«Je t’aime Cécile» : un jeune homme de 20 ans fou amoureux de Duflot condamné pour harcèlement

«Je t’aime Cécile» : un jeune homme de 20 ans fou amoureux de Duflot condamné pour harcèlement© Jean-Sebastien Evrard Source: AFP
Cécile Duflot, ex-ministre écologiste

Par SMS, sur Instagram ou Twitter... Stephen envoyait jusqu'à 270 messages en trois jours à Cécile Duflot dont il était épris. Il a été condamné à six mois de prison ferme pour harcèlement. Les magistrats lui ont épargné le maintien en détention.

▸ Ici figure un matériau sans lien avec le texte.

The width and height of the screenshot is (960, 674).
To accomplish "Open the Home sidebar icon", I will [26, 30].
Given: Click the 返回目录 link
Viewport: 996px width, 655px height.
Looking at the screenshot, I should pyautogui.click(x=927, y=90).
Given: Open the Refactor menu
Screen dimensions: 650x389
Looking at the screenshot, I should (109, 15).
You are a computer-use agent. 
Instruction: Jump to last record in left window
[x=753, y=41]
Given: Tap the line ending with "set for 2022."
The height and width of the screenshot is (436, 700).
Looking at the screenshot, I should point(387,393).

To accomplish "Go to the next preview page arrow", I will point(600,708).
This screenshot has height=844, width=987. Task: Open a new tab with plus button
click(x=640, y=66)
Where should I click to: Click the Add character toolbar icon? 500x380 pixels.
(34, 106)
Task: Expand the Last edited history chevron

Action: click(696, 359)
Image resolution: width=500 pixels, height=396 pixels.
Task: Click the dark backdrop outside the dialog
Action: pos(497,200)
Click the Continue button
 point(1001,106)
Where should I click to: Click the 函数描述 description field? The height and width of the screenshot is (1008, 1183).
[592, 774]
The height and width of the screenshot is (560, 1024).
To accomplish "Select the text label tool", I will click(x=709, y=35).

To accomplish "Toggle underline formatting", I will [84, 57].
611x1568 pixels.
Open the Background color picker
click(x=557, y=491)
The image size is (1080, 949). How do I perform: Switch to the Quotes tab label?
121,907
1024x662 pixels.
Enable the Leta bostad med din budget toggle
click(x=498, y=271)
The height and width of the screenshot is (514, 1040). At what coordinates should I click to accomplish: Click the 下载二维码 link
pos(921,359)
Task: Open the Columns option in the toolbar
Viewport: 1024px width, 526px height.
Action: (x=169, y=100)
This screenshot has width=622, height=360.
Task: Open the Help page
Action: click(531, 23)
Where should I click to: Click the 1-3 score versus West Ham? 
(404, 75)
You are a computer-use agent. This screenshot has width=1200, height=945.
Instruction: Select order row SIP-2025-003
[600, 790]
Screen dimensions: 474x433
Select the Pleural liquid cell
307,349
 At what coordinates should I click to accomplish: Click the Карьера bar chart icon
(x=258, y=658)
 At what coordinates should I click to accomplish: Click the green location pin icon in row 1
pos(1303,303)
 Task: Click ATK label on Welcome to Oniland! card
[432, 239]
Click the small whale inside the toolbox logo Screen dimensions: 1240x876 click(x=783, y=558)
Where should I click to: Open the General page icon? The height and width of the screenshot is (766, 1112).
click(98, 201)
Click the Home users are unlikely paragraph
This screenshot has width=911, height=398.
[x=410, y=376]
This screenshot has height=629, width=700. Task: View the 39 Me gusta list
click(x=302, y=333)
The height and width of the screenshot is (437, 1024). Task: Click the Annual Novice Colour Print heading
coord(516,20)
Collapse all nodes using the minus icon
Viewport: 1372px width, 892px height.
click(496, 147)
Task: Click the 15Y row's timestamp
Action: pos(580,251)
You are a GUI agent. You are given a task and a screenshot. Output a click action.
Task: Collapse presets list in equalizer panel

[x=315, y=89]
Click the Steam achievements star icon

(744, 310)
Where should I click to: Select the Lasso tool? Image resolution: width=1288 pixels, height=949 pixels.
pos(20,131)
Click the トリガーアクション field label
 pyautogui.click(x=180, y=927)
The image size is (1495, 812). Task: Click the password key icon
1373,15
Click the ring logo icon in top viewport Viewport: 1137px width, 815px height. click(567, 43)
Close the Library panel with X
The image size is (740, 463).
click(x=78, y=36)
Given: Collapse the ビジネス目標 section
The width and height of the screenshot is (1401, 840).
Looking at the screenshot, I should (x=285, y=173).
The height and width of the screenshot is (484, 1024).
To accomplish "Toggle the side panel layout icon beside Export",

Il s'appelle Stephen. Il a 20 ans et toute la vie devant lui. Et pourtant, il est fou amoureux de l'écologiste Cécile Duflot... et a décidé de le lui faire savoir. Ce jeune homme originaire de la région parisienne a été condamné en début de semaine à six mois de prison ferme par le tribunal correctionnel de Pontoise pour harcèlement.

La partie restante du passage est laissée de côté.